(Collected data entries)

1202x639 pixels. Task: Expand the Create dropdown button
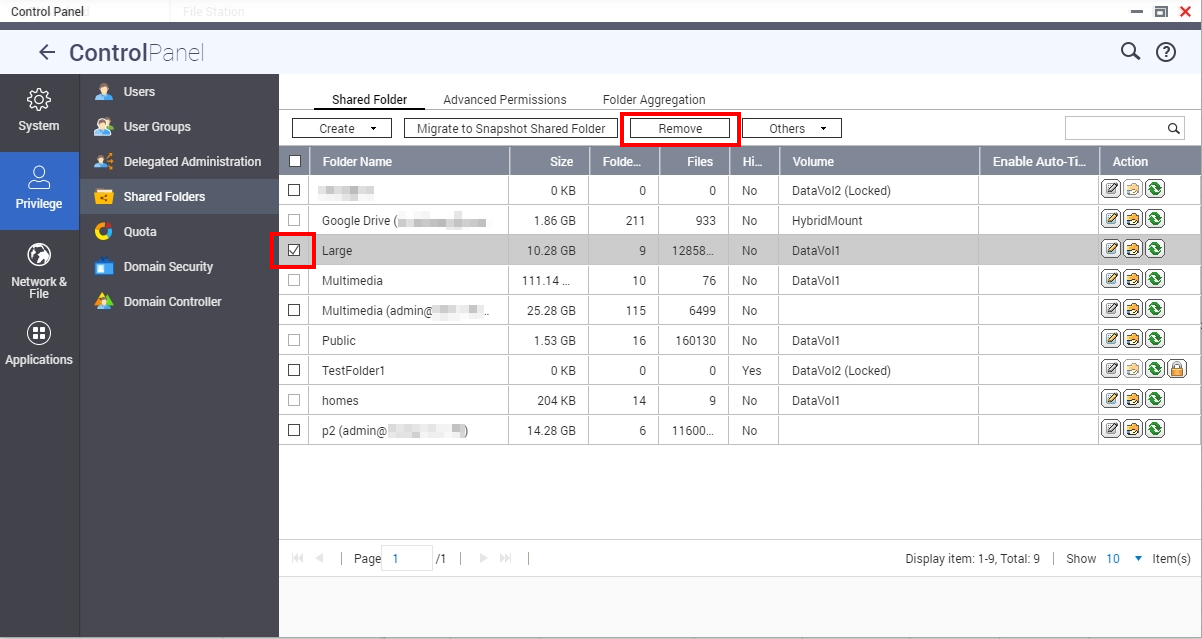click(x=341, y=128)
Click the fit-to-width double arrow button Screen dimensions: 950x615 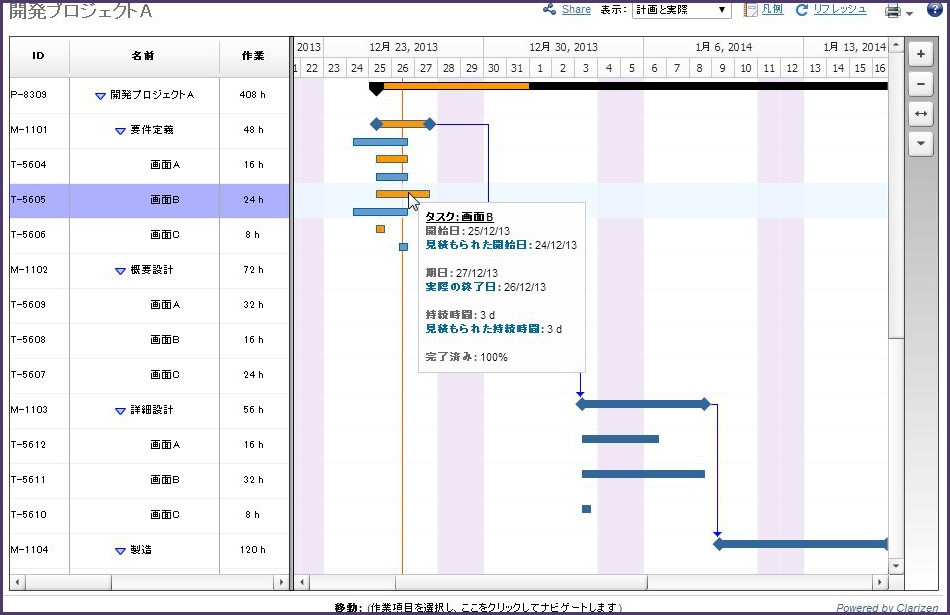pyautogui.click(x=920, y=115)
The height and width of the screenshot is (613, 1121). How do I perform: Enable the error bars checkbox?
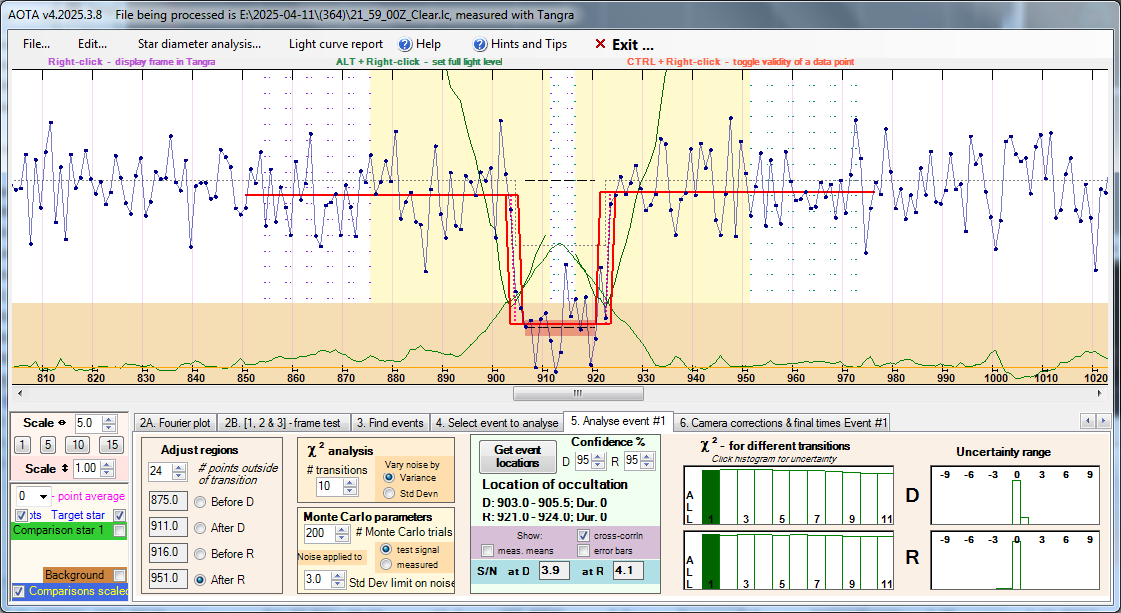coord(584,551)
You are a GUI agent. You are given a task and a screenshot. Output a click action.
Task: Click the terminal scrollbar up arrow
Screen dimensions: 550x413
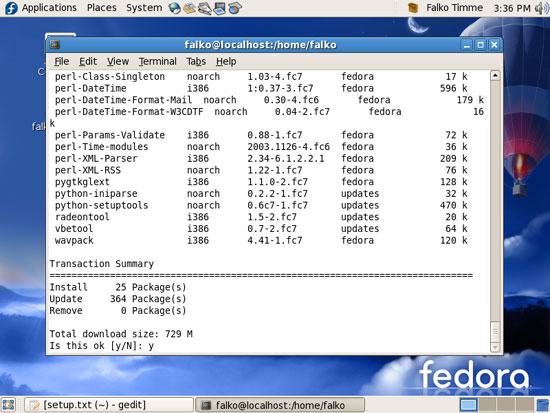[x=495, y=75]
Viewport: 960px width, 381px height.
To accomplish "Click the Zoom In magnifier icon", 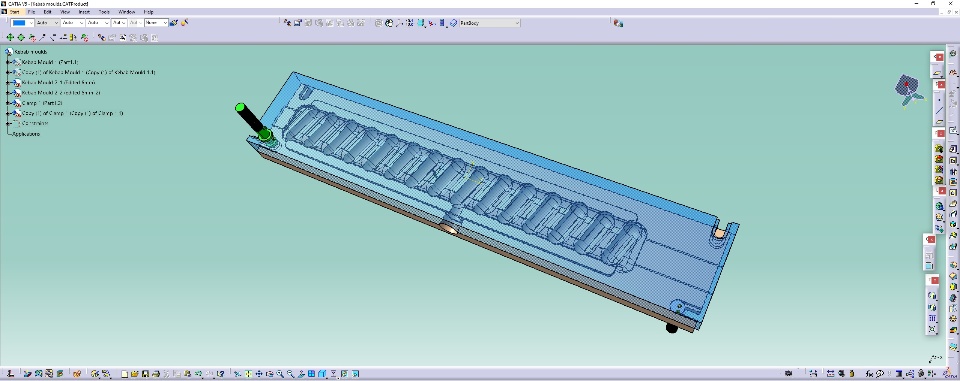I will [280, 374].
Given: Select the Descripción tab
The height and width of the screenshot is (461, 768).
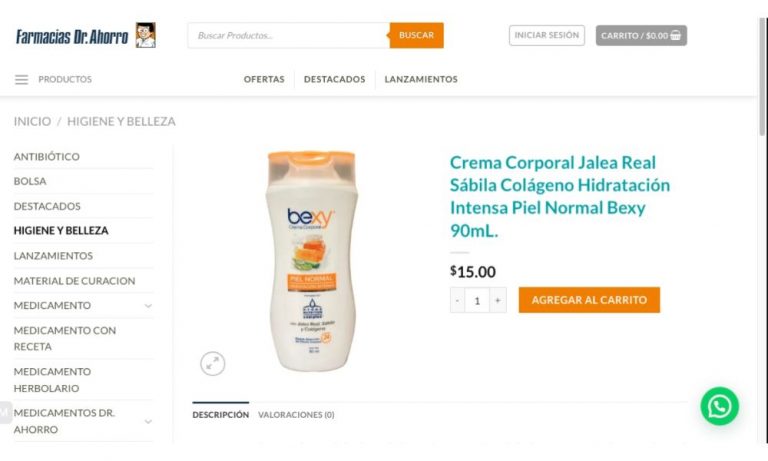Looking at the screenshot, I should [x=220, y=415].
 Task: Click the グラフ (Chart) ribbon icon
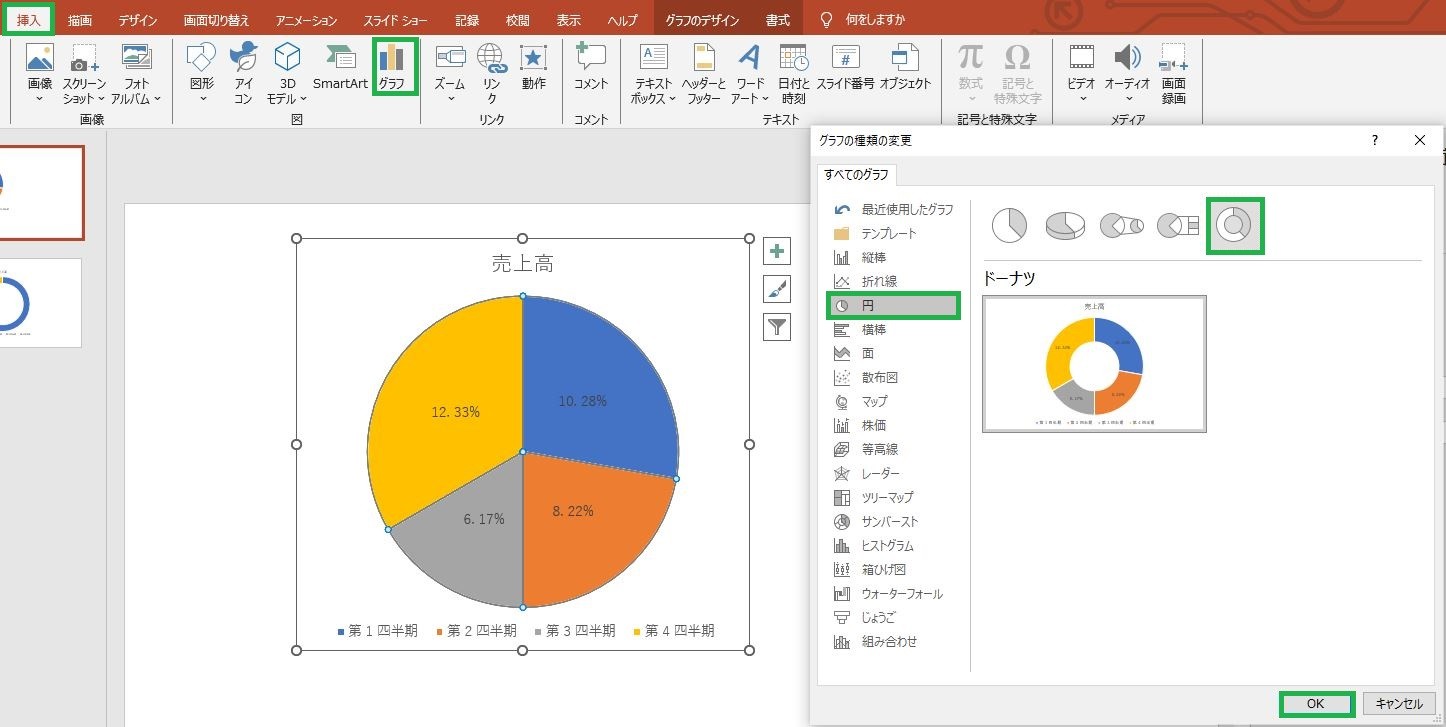click(x=391, y=68)
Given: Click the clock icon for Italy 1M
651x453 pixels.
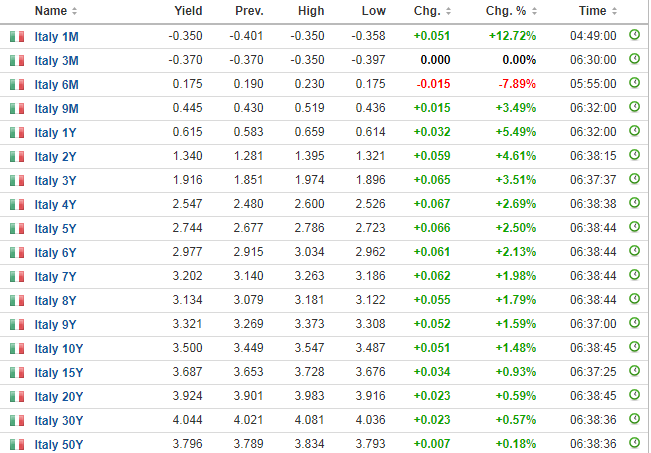Looking at the screenshot, I should [x=634, y=35].
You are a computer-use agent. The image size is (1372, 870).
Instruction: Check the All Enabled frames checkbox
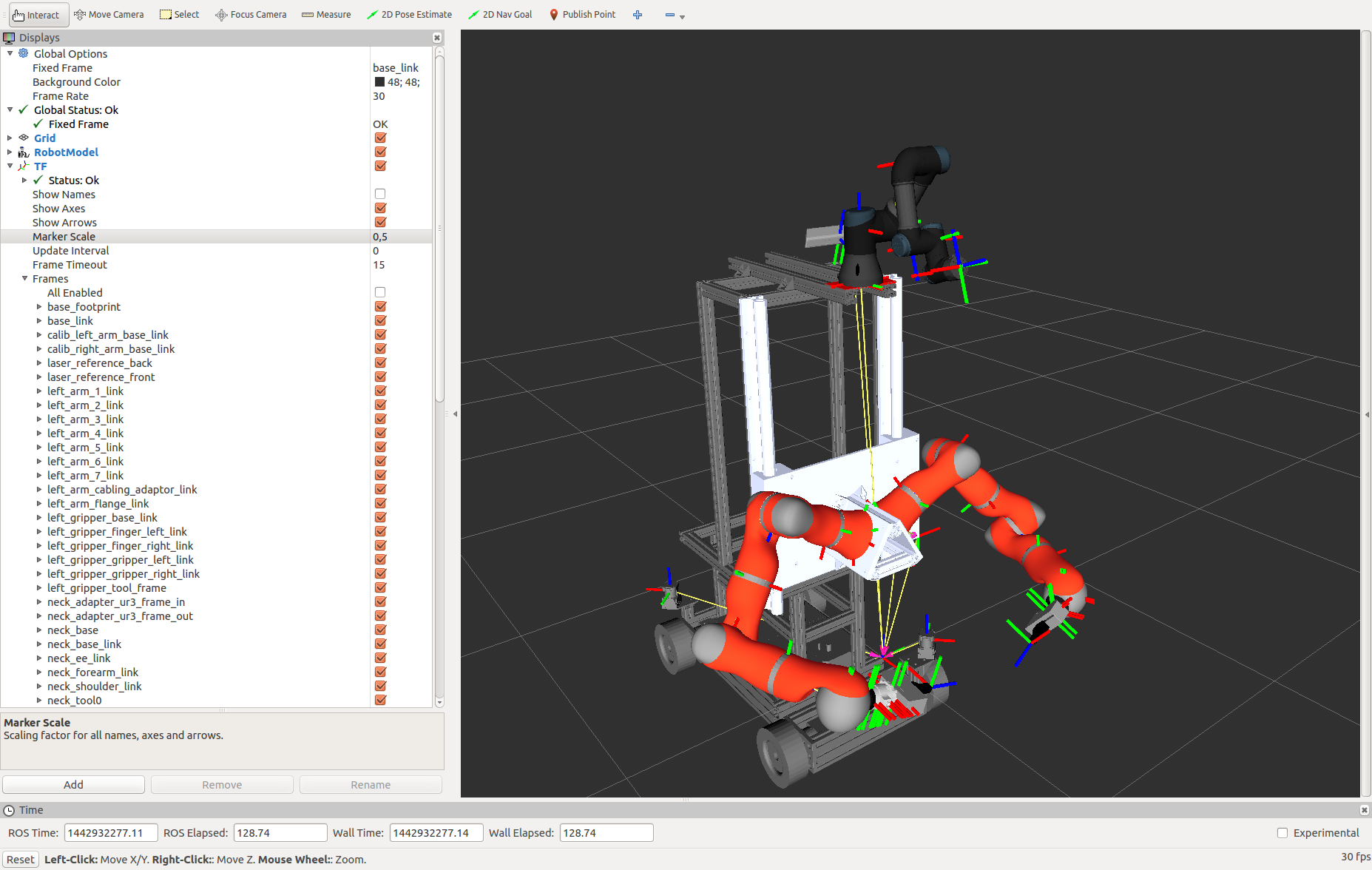(x=380, y=293)
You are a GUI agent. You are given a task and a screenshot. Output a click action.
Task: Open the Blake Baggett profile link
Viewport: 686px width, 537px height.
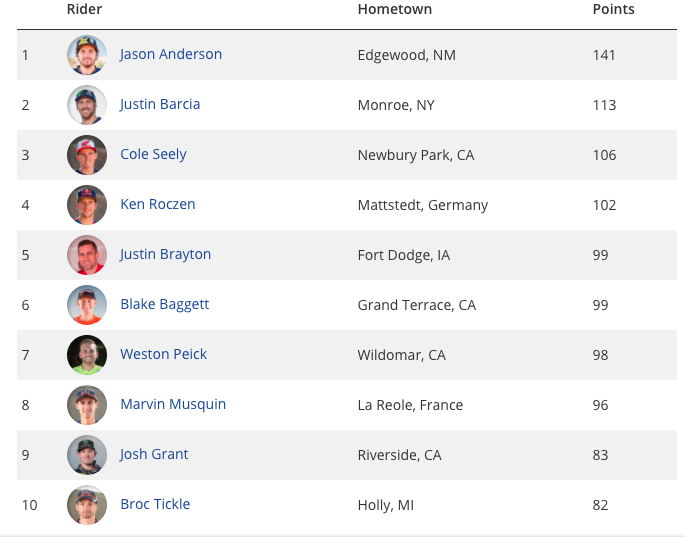tap(164, 305)
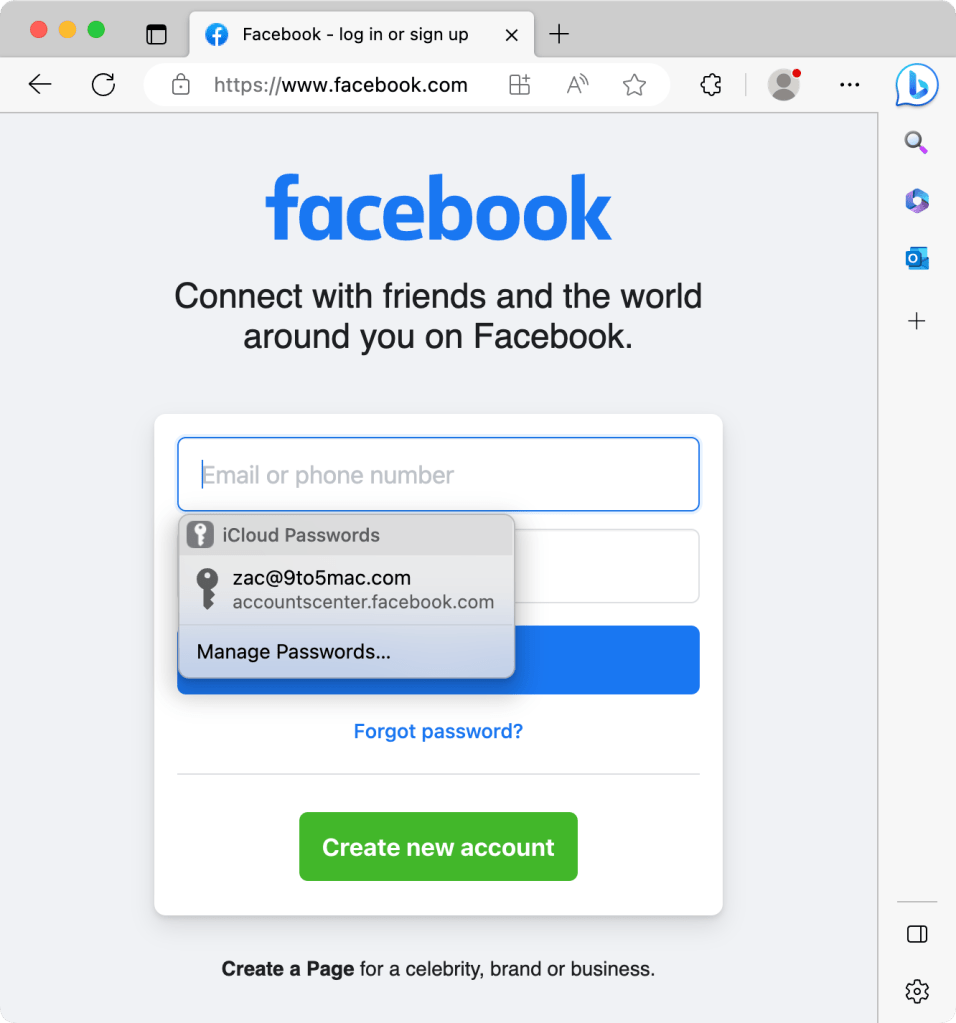Viewport: 956px width, 1023px height.
Task: Launch Microsoft 365 from the sidebar
Action: [917, 200]
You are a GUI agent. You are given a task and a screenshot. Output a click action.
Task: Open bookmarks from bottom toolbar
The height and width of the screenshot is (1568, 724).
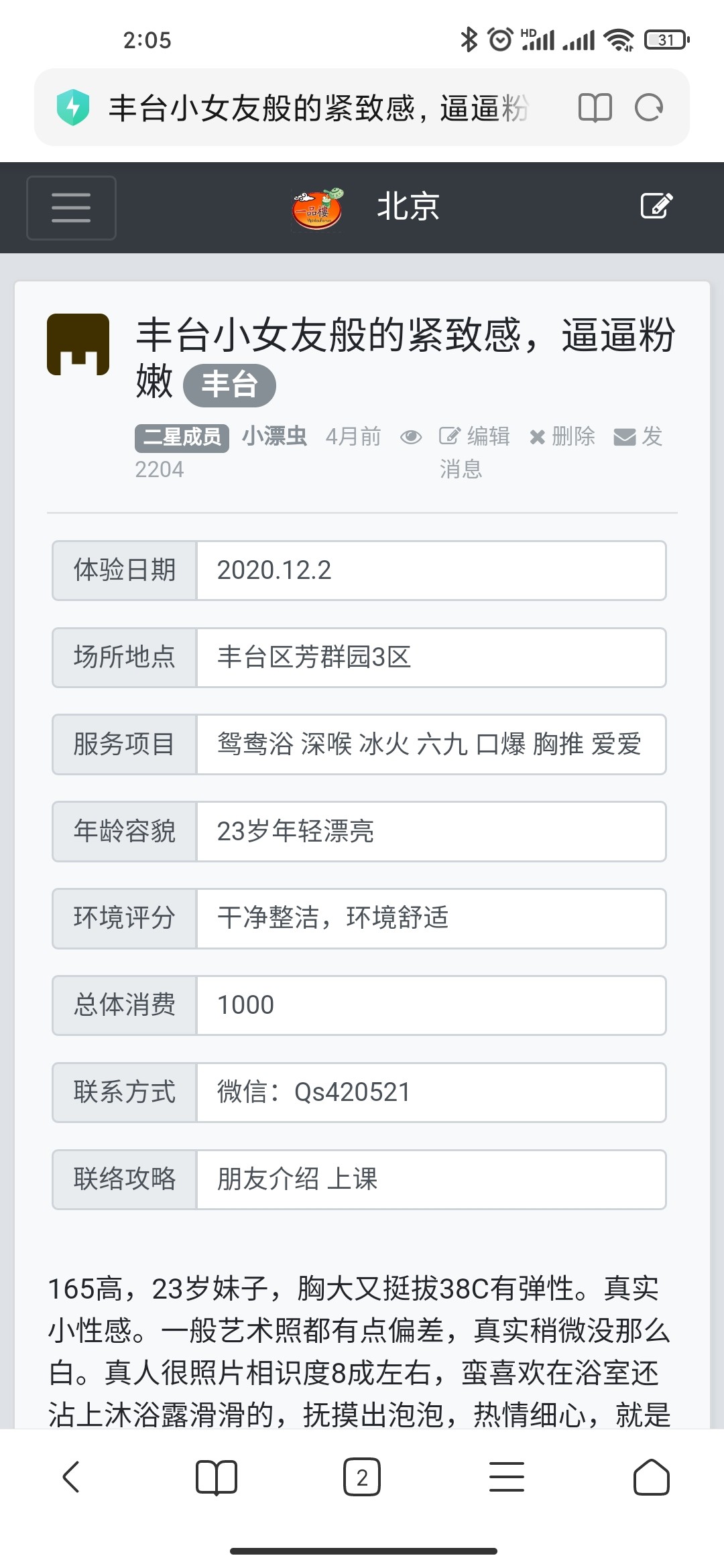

• PROBLEM: Your task is to retype, exactly and only, the lines from the line holding "Instruction: Check the" through the final line of the data above, with both ends kept. Drop the pictures.

• ANSWER FOR THIS EXERCISE:
Instruction: Check the All Enabled frames checkbox
(x=380, y=293)
You are a GUI agent. You are given a task and a screenshot. Output a click action.
Task: Open the Blake Baggett profile link
Viewport: 686px width, 537px height.
tap(164, 305)
Viewport: 956px width, 1023px height.
Task: Launch Microsoft 365 from the sidebar
Action: [917, 200]
You are a GUI agent. You are given a task and a screenshot. Output a click action.
Task: Open bookmarks from bottom toolbar
The height and width of the screenshot is (1568, 724).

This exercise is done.